*Task brief*.
Could you copy each line of the entries that contains "display"?

*Available records*.
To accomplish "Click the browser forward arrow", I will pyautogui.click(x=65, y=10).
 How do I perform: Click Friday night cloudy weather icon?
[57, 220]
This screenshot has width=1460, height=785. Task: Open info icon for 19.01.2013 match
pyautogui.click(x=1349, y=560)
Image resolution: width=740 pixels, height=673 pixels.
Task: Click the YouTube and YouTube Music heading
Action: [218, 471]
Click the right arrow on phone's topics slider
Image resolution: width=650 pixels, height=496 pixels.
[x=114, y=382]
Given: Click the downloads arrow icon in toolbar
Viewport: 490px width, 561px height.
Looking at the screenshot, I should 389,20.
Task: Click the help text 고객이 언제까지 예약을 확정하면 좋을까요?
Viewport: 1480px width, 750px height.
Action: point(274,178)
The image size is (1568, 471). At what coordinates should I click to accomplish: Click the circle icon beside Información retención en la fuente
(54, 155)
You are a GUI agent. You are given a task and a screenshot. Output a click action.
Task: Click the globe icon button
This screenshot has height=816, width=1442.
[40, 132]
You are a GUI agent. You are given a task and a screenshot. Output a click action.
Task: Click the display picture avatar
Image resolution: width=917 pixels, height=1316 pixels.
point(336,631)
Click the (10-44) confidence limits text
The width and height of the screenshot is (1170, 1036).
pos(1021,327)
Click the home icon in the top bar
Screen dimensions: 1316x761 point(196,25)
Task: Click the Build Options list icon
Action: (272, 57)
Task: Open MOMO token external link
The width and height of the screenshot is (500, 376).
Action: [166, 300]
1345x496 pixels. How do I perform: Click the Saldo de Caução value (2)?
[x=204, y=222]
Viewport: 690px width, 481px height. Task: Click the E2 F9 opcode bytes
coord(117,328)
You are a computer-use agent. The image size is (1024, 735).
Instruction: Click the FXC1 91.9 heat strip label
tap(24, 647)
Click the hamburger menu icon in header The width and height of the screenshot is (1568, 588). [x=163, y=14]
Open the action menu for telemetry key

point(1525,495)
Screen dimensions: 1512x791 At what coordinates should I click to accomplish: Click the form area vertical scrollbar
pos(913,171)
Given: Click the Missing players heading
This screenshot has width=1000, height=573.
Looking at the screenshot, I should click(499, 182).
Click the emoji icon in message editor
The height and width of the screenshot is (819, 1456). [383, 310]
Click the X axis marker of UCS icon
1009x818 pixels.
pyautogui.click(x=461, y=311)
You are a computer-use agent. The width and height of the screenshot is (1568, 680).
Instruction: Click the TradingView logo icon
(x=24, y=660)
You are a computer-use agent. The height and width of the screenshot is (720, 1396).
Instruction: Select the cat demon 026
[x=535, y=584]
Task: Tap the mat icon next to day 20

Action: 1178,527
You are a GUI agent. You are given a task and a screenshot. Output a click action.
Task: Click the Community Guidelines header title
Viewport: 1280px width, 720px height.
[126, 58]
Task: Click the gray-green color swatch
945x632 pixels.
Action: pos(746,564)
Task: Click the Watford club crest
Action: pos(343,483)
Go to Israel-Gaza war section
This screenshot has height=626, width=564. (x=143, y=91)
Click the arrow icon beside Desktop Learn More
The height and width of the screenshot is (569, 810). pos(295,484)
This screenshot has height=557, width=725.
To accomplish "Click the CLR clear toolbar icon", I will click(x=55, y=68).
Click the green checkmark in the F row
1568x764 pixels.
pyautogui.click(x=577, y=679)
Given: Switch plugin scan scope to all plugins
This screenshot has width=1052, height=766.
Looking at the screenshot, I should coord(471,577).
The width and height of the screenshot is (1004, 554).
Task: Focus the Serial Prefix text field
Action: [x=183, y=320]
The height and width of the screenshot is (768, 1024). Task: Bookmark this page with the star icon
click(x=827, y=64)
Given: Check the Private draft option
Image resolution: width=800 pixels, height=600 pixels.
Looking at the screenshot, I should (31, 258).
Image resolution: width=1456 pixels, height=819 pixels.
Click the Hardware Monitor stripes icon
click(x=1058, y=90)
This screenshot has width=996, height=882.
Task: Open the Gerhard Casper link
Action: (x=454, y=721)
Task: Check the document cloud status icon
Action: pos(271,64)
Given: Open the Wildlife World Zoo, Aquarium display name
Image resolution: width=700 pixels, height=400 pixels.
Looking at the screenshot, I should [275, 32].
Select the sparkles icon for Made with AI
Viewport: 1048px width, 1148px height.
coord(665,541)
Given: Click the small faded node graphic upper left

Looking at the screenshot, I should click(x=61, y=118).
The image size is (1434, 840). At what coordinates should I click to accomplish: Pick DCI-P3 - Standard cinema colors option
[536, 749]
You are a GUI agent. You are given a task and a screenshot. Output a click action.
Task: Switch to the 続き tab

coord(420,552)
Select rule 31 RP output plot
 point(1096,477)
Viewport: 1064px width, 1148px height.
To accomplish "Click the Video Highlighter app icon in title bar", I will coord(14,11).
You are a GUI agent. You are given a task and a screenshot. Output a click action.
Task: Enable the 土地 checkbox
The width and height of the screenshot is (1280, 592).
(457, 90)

*Solution for this problem*.
Task: Click the display picture avatar
Given: Open the Wildlife World Zoo, Aquarium display name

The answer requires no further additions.